South Africa’s first black woman helicopter pilot teaches others to shatter the glass ceiling

NATIONAL NEWS

South Africa’s first black woman helicopter pilot Refilwe Ledwaba has some words of advice for anyone who fears that discrimination will prevent them from achieving their dreams

Ledwaba said instead of them focusing on those who sought to pull you down, women should find some of the many people who would be happy to see them doing what they love and join forces with them.

Growing up in apartheid South Africa with six siblings and raised by a single, working mother, Ledwaba was very close to her local community in Lenyenye in Greater Tzaneen Municipality but she was under no illusions about the outside world.

When you are a woman and a black person [to achieve something rare], it is a double whammy,” she said. “If you don’t have the right people [around you], you could be [Albert] Einstein, but you will never make it.”

It was while training as a cabin crew member to help pay off her student loan that she felt more at home in the cockpit.
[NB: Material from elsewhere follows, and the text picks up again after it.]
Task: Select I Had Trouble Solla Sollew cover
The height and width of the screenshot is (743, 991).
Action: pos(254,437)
Her white colleagues encouraged her to become a pilot and one, a pilot himself, offered to train her for free if she covered the fuel cost.

Flying solo is one of the best moments in your life helicopter pilot Refilwe Ledwaba

In 2005, she got a chance to learn to fly helicopters at a government school outside Durban in KwaZulu-Natal. There she struggled with nerves and the idea that “women must always sit with legs together, something you cannot do while operating the aircraft controls”.
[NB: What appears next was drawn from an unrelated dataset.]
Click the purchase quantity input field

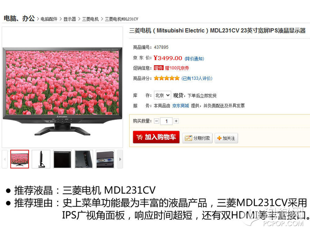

Again it was a white man who encouraged her not to give up, she said. The moment she flew solo, it dawned on her that she had broken the race and gender barriers in one fell swoop.

“Flying solo is one of the best moments in your life,” Ledwaba told Reuters.
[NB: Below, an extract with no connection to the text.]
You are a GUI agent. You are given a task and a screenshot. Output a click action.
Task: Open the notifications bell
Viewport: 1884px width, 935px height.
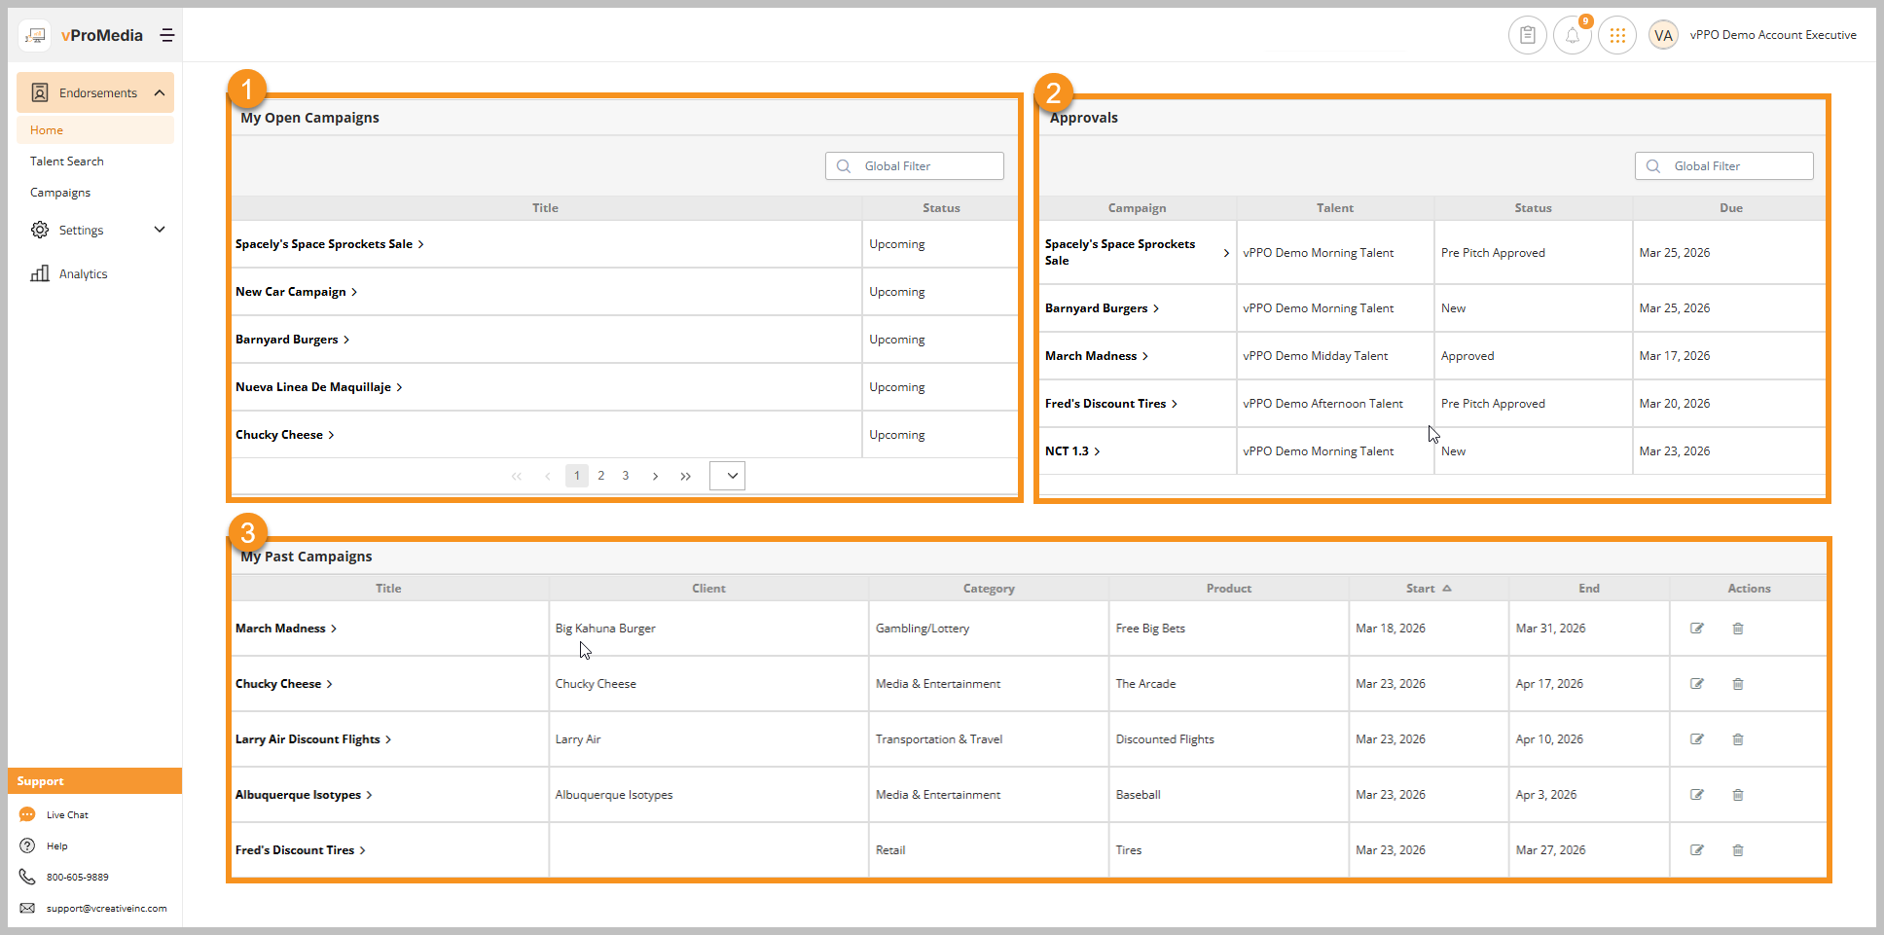[x=1572, y=36]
Months later she became the first black woman helicopter pilot to join the SA Police Service.

Now a certified flight instructor, she has run her foundation Girls Fly Programme in Africa for more than a decade, training hundreds of young women in aerospace and aviation. It now operates in four African countries and Ledwaba has her eye on others.

Reflecting on her career, Ledwaba said she had always favoured optimists over cynics.

“The number of people who are not happy to see you there are far less than those who want you to be,” she said. “Partner with them.”